As for fatigue - I am only 3 months out post-radiation. I’m on letrozole and just started verzenio. Also getting zometa injections every 3 months. Not sure which is contributing most to my fatigue but I am EXHAUSTED! I think they all are, plus stress. I have been doing acupuncture which helps many of my other symptoms. The fatigue is hard to touch though.
I agree with the white coat conspiracy of silence. I told my surgeon NO to radiology. Surgeon kept going and want to set me up with the radiologist before surgery. I said no to radiology, period. They have their agenda to make sure they have good outcomes for their practice and the money making opportunities for the group. I have informed consent and say NO. We did all the statics for my stage/grade, no nodes and outcomes. At five years without radiation and with drugs there was only a 0.5% difference. There was a larger mortality rate at ten years and who know what other comorbidity that group of patients had but the statical difference was 2% difference. If you have a low stage/grade and have clear margins with your surgery they need to stop brutalizing women with too much treatment. As Dr. McDougall said breast cancer treatment is barbaric and brutal for women. I do not agree with all of Dr. McDougall thoughts but this one is sound with statics.
Hi
Wow I wish I would have known this before I had radiation. I was stage zero with clean margins but there was a microscopic break in the wall. I really didn't think I wanted to do it.But the radiologist made a case that I needed to. I am so pissed off.
The really sad part is we don't discover platforms like this one until after we have had the bad experience. I asked for "peer support" and never heard again from the social worker. I asked repeatedly for support when I ended up with stage two lymphedema. I was given cockamamie responses such as "no one else needs it" or "People are too ashamed to come forward." I was getting radiation during Covid. No one ever suggested online support. I can't believe that doctors and nurses don't know about Mayo Clinic Connect or SHARE Cancer Support or other organizations. The message to me was I was a complainer and I should be ashamed for having lymphedema!
I am glad to have found support, but women need the support from other women who have been through this from the moment they get their diagnosis.
You were very courageous to say no and mean no. I felt bullied into treatment.
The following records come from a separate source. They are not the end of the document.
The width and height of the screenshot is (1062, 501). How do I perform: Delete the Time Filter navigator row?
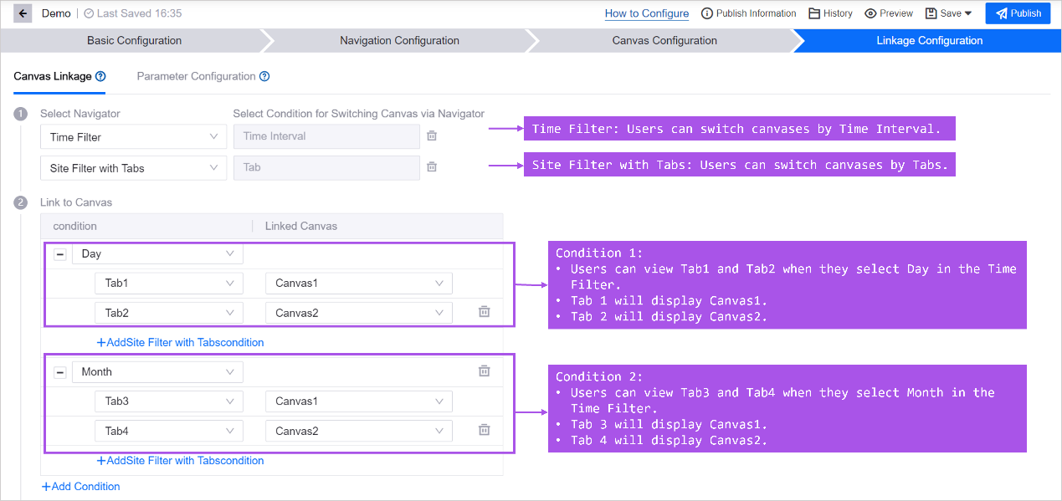432,136
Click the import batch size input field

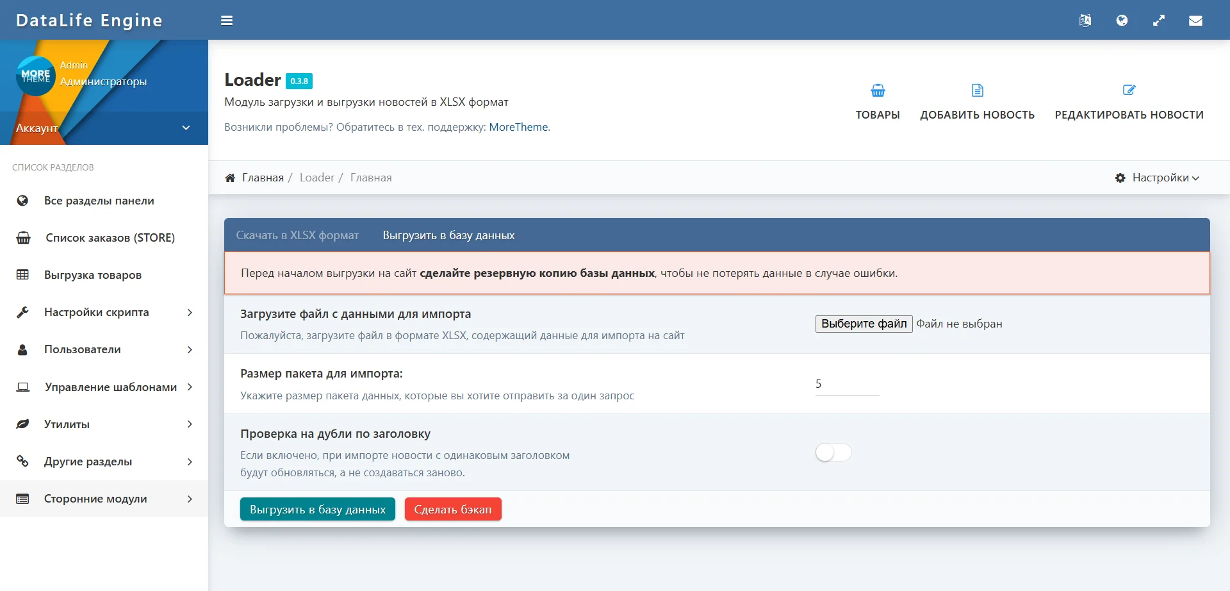pyautogui.click(x=846, y=384)
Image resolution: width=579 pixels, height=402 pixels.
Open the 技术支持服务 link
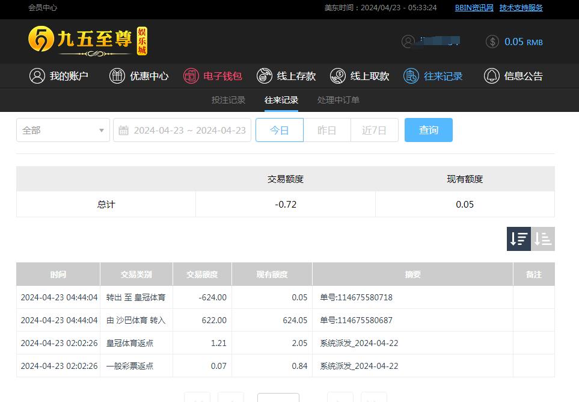(x=521, y=8)
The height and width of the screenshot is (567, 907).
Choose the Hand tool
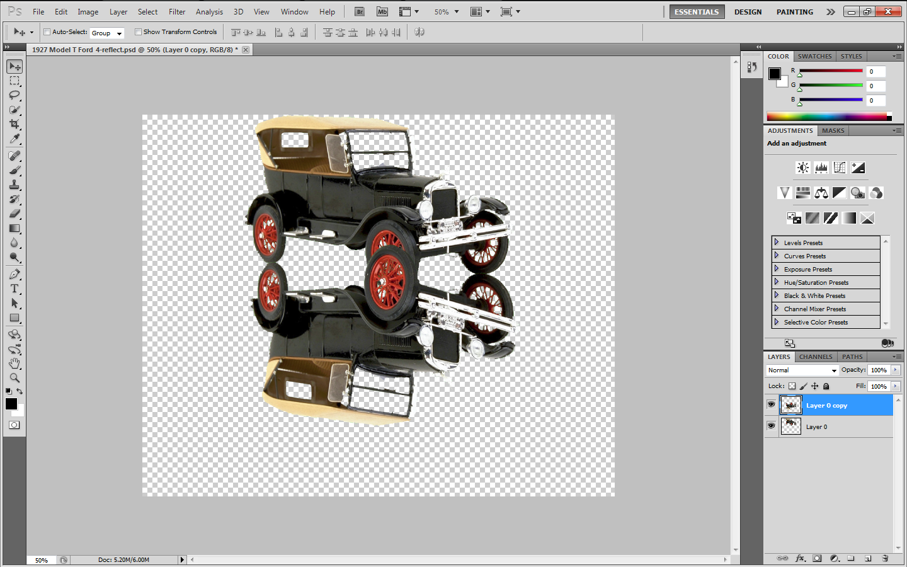[14, 364]
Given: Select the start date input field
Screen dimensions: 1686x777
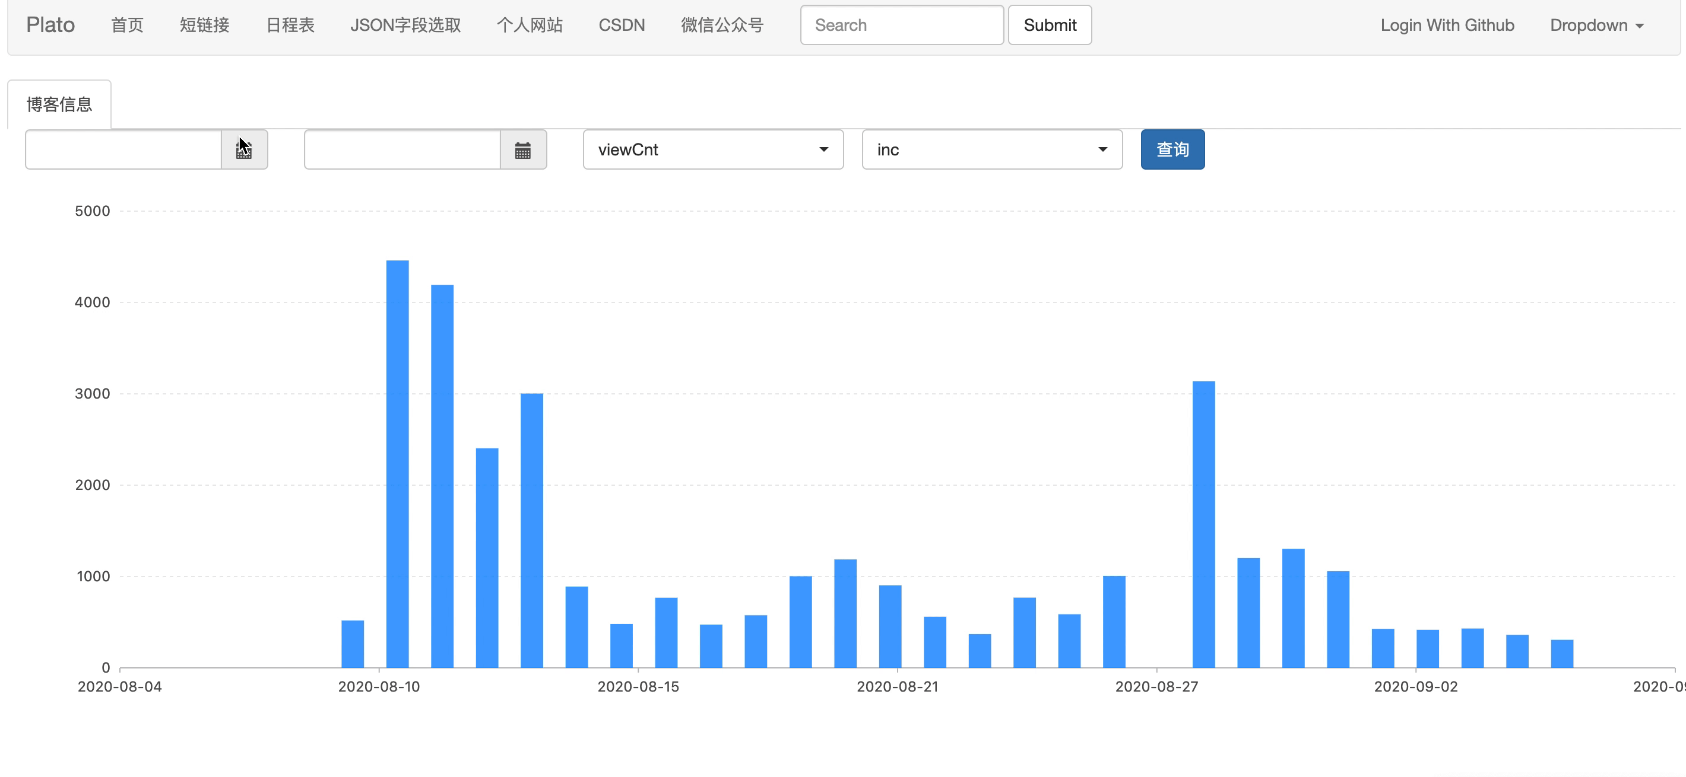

I had been through all the treatment when the father of a childhood friend wrote me saying, "I'm sure that your doctor will review with you all of your options and you will be able to make a decision that is best for you." I thought. "I had options?" No one ever discussed anything with me. It was their way or the high way. Doctors and nurses would shrug one shoulder (and it started to look rehearsed) and they would say, "It's up to you. It's you're body." And I knew they disapproved. How many years out since surgery are you?